- [AIM OF THE TASK]: Find "Close the 考拉海购 tab", then copy its line and every later line of the entries exactly through the end, leaving all pictures out.

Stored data
§ §

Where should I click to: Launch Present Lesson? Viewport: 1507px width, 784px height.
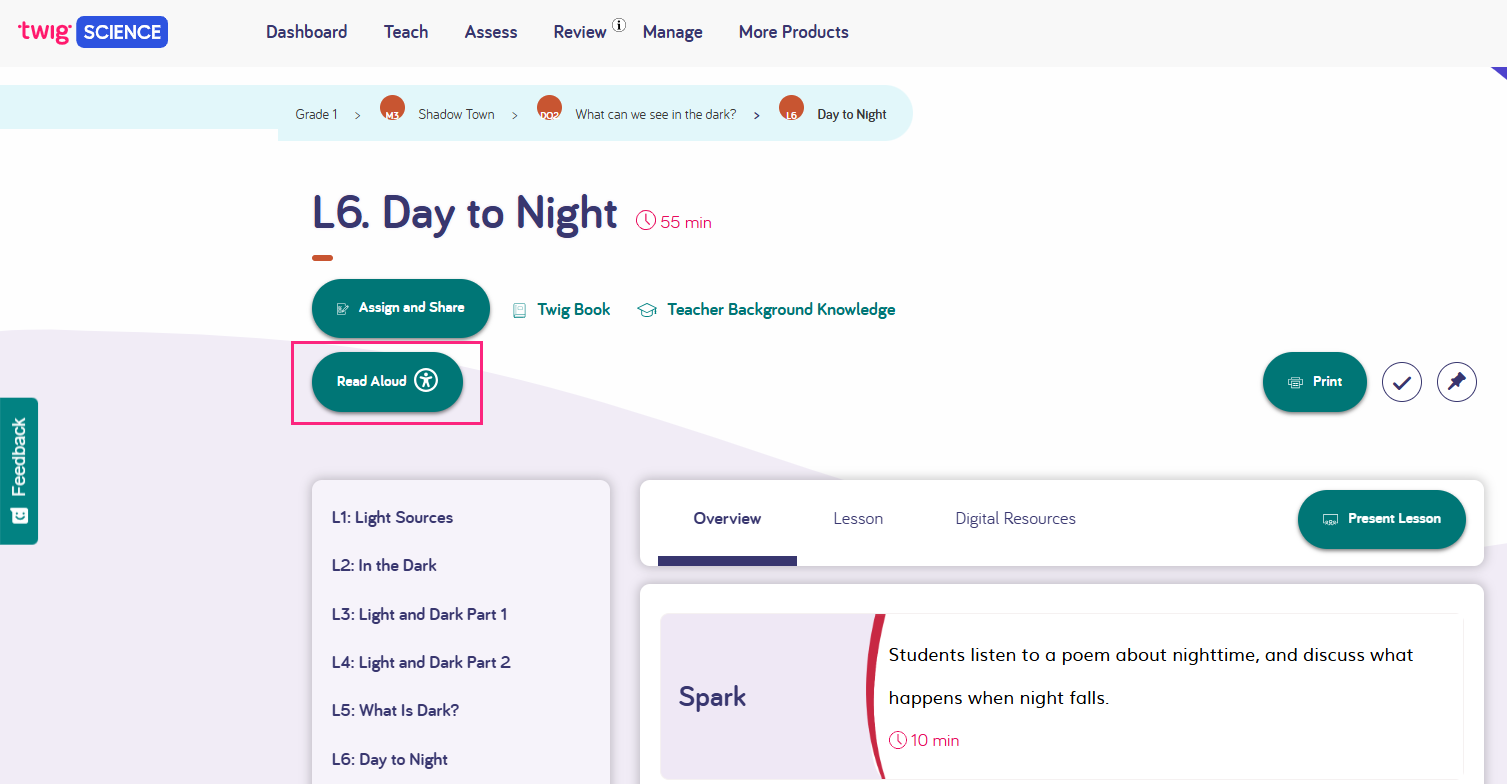coord(1381,519)
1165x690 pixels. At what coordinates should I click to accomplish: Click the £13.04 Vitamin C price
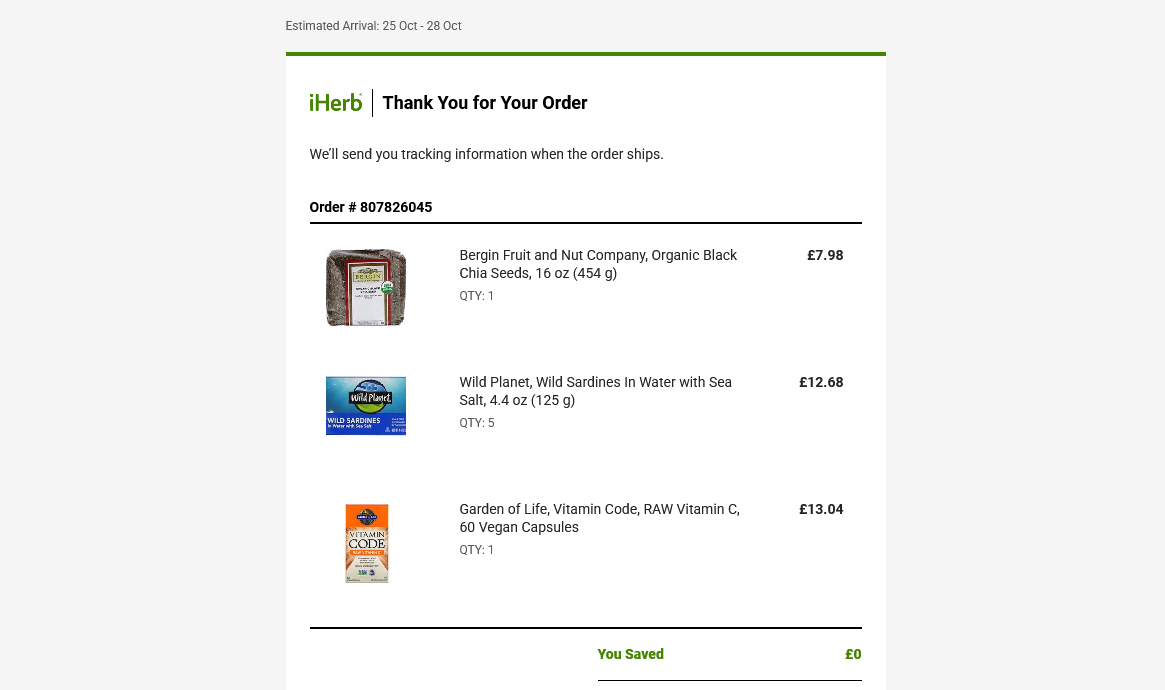pyautogui.click(x=821, y=510)
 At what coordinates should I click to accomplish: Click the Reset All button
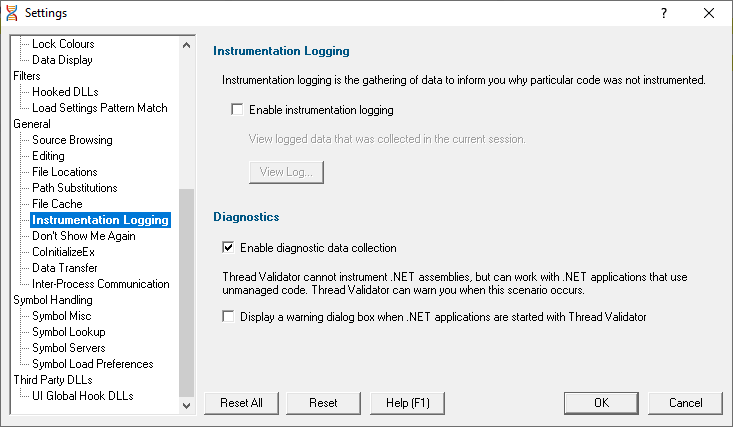pos(241,403)
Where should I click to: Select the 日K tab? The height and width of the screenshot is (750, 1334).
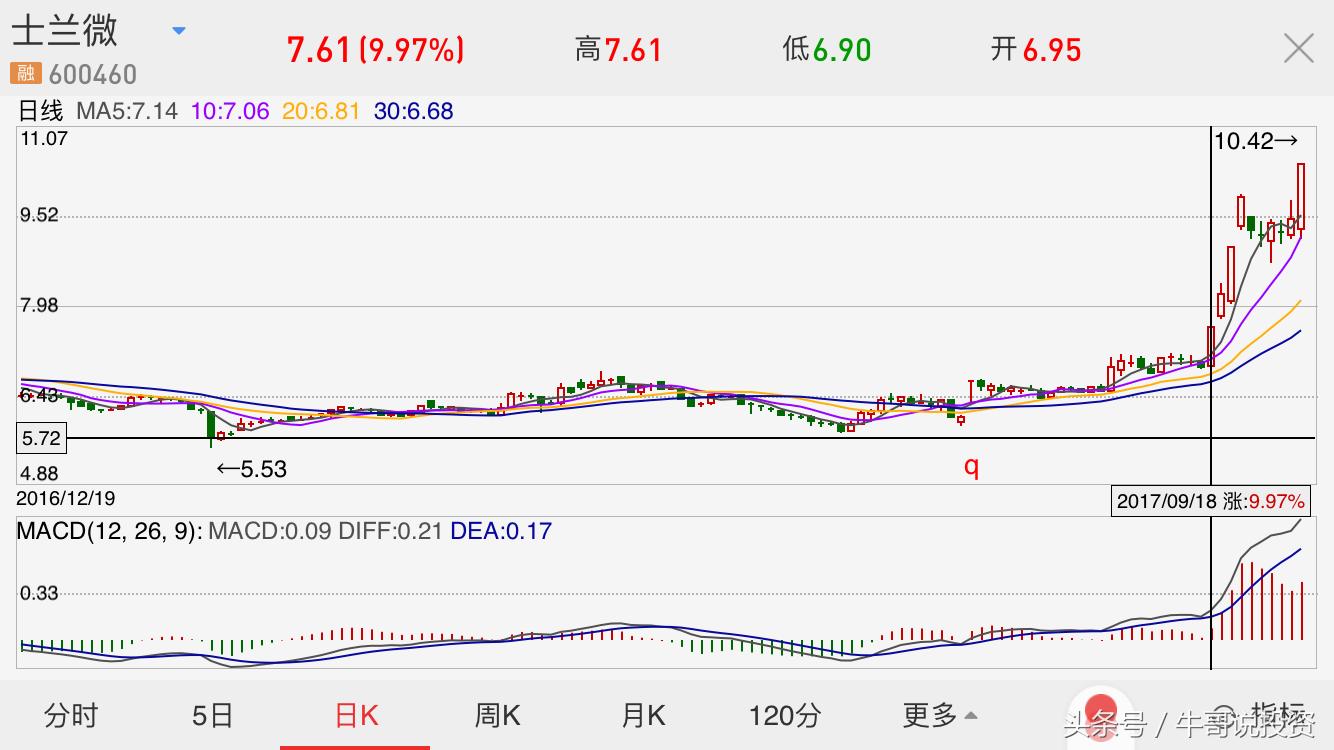click(x=356, y=715)
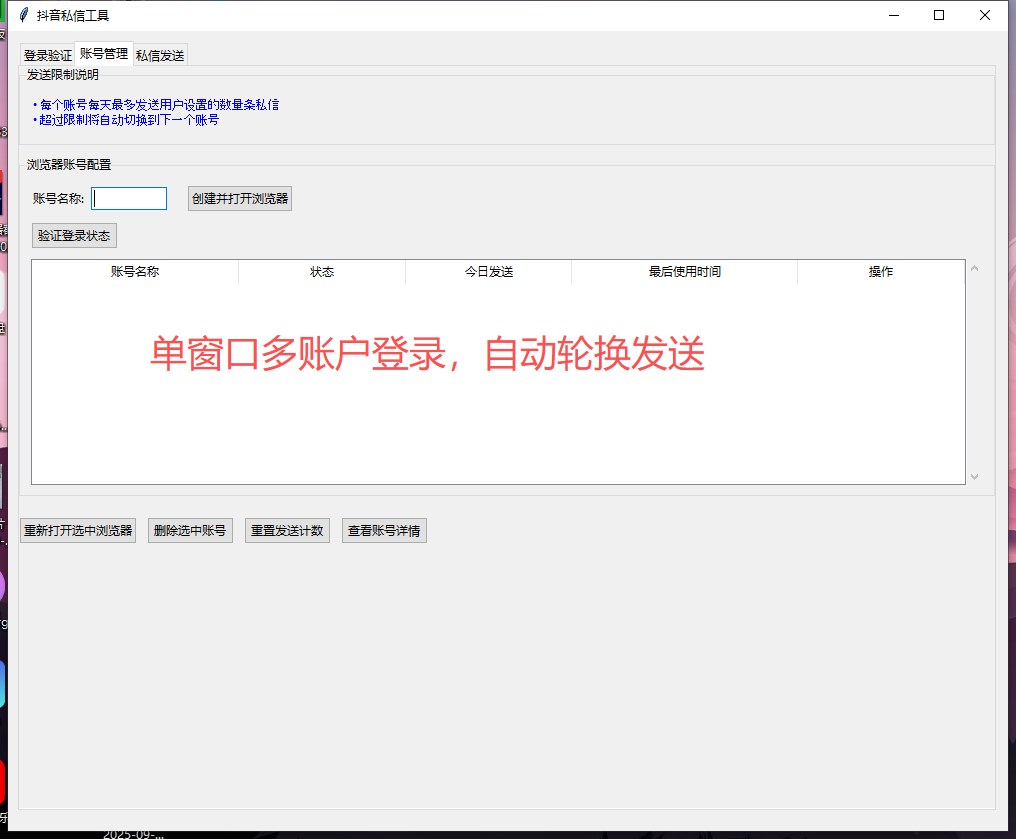Click the account table scrollbar up arrow
Viewport: 1016px width, 839px height.
click(x=975, y=269)
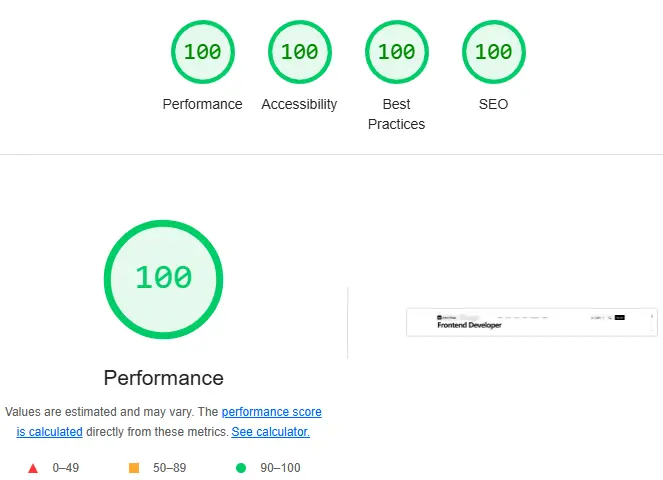Image resolution: width=663 pixels, height=480 pixels.
Task: Click the large Performance section heading
Action: click(163, 378)
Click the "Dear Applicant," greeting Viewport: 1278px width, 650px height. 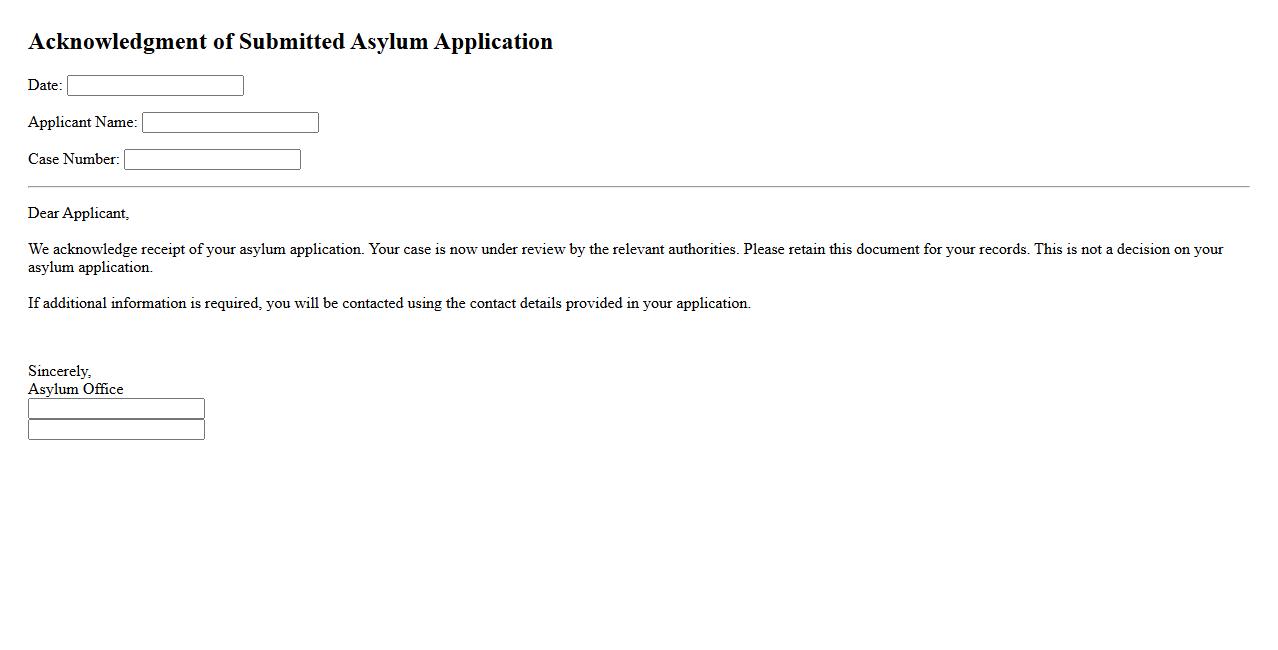click(x=78, y=213)
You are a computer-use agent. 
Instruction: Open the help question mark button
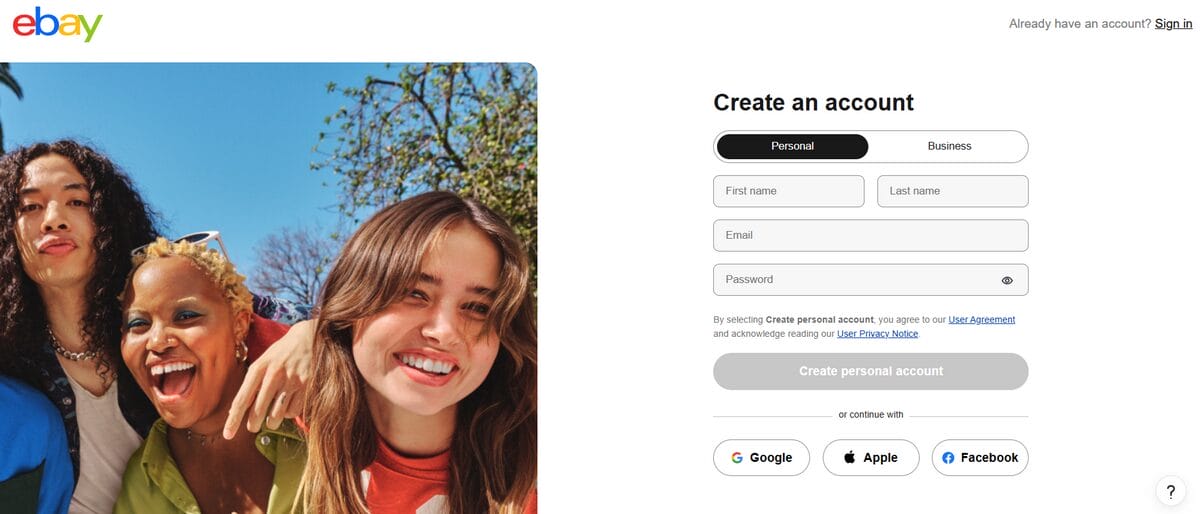click(x=1170, y=491)
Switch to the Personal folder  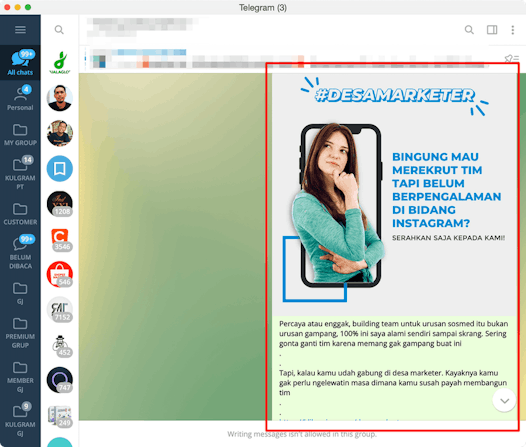[x=20, y=98]
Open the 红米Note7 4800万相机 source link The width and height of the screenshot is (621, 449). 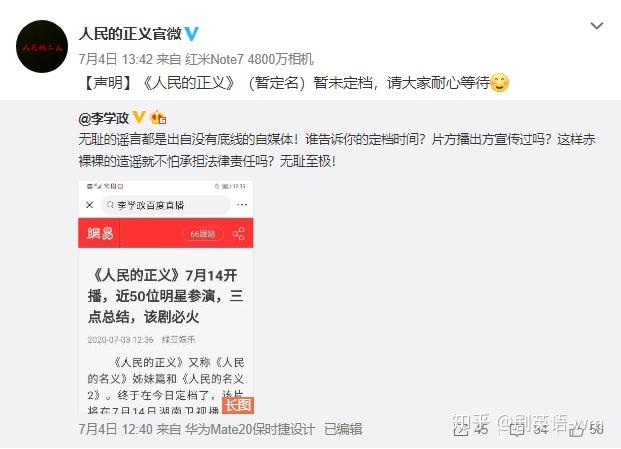250,59
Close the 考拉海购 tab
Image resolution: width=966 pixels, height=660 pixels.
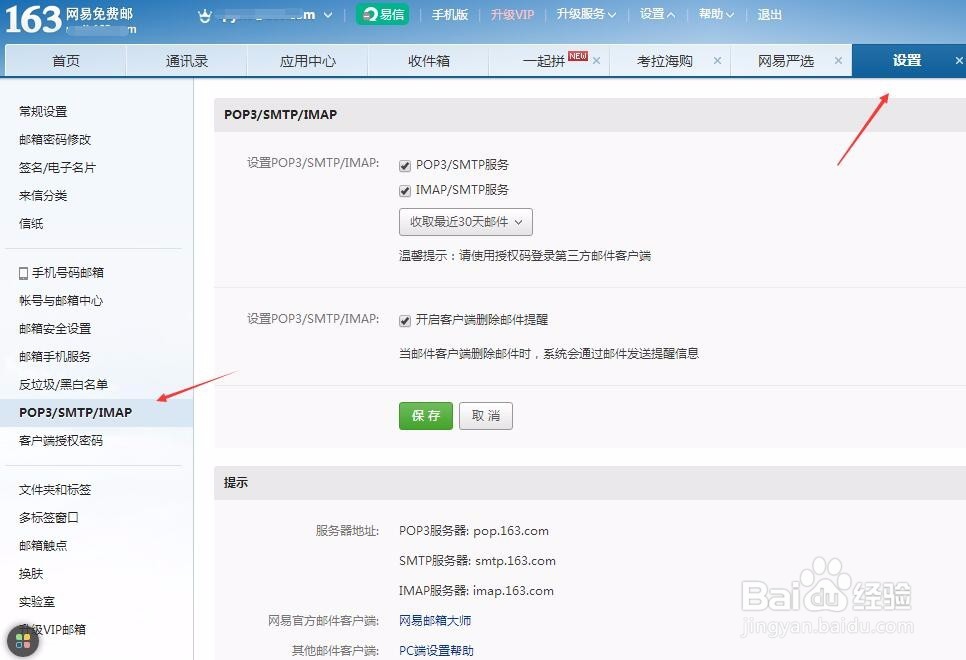pos(716,60)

§ §

- [WRITTEN REPLY]:
Close the 考拉海购 tab
Image resolution: width=966 pixels, height=660 pixels.
pos(716,60)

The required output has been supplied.